• [Extrait du texte]:
_ _ _

SESSION DE 2005-2006

23 JUIN 2006


Proposition de résolution relative à la détention d'enfants dans des centres fermés

(Déposée par Mme Fauzaya Talhaoui et M. Lionel Vandenberghe)


DÉVELOPPEMENTS


Selon les estimations, de 60 à 70 mineurs accompagnés et non accompagnés séjournent actuellement dans les centres 127, 127bis et dans les centres pour illégaux de Merksplas et Vottem. De nouvelles ailes familiales ont été ouvertes depuis peu dans les derniers centres pour illégaux (à Merksplas depuis janvier 2006 — à Vottem depuis mars 2006). Cette situation nous préoccupe. Elle montre que le ministre n'a pas l'intention de réfléchir à court terme à des alternatives à la détention dans des centres fermés, en dépit des scènes poignantes que nous gardons tous à l'esprit.

L'article 27 de la loi sur les étrangers du 15 décembre 1980 est clair: la détention ne peut avoir lieu qu'en vue de l'éloignement effectif d'un étranger ayant reçu un ordre de quitter le territoire. L'article 74/6 stipule néanmoins que la détention est également possible si la procédure est toujours en cours. Ces deux articles de loi sont pour le moins contradictoires. Ils signifient concrètement qu'un étranger peut rester enfermé tant que le Commissariat général aux réfugiés et aux apatrides n'a pas encore statué définitivement sur un recours le concernant.

_ _ _

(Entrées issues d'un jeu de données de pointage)

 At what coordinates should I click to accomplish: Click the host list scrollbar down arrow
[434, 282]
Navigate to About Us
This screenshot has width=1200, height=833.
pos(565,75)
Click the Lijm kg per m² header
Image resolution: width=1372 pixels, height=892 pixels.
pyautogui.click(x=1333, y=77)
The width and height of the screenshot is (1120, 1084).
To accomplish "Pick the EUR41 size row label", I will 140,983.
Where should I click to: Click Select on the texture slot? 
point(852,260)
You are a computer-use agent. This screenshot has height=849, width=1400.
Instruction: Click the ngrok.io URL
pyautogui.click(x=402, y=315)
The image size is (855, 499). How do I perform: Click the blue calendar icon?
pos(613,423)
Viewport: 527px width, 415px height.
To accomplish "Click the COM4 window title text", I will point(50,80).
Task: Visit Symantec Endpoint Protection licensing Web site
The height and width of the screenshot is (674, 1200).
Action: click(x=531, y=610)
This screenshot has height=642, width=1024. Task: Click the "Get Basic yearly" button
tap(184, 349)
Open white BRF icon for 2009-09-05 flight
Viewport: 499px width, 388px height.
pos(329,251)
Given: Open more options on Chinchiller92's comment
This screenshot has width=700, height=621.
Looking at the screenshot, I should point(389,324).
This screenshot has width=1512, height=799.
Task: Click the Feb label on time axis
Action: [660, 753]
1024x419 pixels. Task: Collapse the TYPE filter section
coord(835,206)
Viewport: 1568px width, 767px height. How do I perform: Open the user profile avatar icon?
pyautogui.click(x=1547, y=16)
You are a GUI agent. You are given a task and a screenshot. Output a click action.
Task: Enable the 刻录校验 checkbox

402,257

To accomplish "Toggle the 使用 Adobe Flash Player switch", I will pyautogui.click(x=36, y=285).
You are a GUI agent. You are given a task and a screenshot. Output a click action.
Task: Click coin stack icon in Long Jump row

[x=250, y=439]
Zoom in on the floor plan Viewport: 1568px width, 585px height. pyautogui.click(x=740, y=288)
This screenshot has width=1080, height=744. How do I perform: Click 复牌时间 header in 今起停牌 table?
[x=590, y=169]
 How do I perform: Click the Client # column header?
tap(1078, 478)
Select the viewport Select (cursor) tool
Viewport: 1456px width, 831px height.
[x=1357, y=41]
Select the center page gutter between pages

_ _ _

• [Votre tâche]:
Recopiez mot pour mot l'intégralité de l'extrait sur la détention d'enfants dans des centres fermés.

• [Solution rédigée]:
SESSION DE 2005-2006

23 JUIN 2006


Proposition de résolution relative à la détention d'enfants dans des centres fermés

(Déposée par Mme Fauzaya Talhaoui et M. Lionel Vandenberghe)


DÉVELOPPEMENTS


Selon les estimations, de 60 à 70 mineurs accompagnés et non accompagnés séjournent actuellement dans les centres 127, 127bis et dans les centres pour illégaux de Merksplas et Vottem. De nouvelles ailes familiales ont été ouvertes depuis peu dans les derniers centres pour illégaux (à Merksplas depuis janvier 2006 — à Vottem depuis mars 2006). Cette situation nous préoccupe. Elle montre que le ministre n'a pas l'intention de réfléchir à court terme à des alternatives à la détention dans des centres fermés, en dépit des scènes poignantes que nous gardons tous à l'esprit.

L'article 27 de la loi sur les étrangers du 15 décembre 1980 est clair: la détention ne peut avoir lieu qu'en vue de l'éloignement effectif d'un étranger ayant reçu un ordre de quitter le territoire. L'article 74/6 stipule néanmoins que la détention est également possible si la procédure est toujours en cours. Ces deux articles de loi sont pour le moins contradictoires. Ils signifient concrètement qu'un étranger peut rester enfermé tant que le Commissariat général aux réfugiés et aux apatrides n'a pas encore statué définitivement sur un recours le concernant.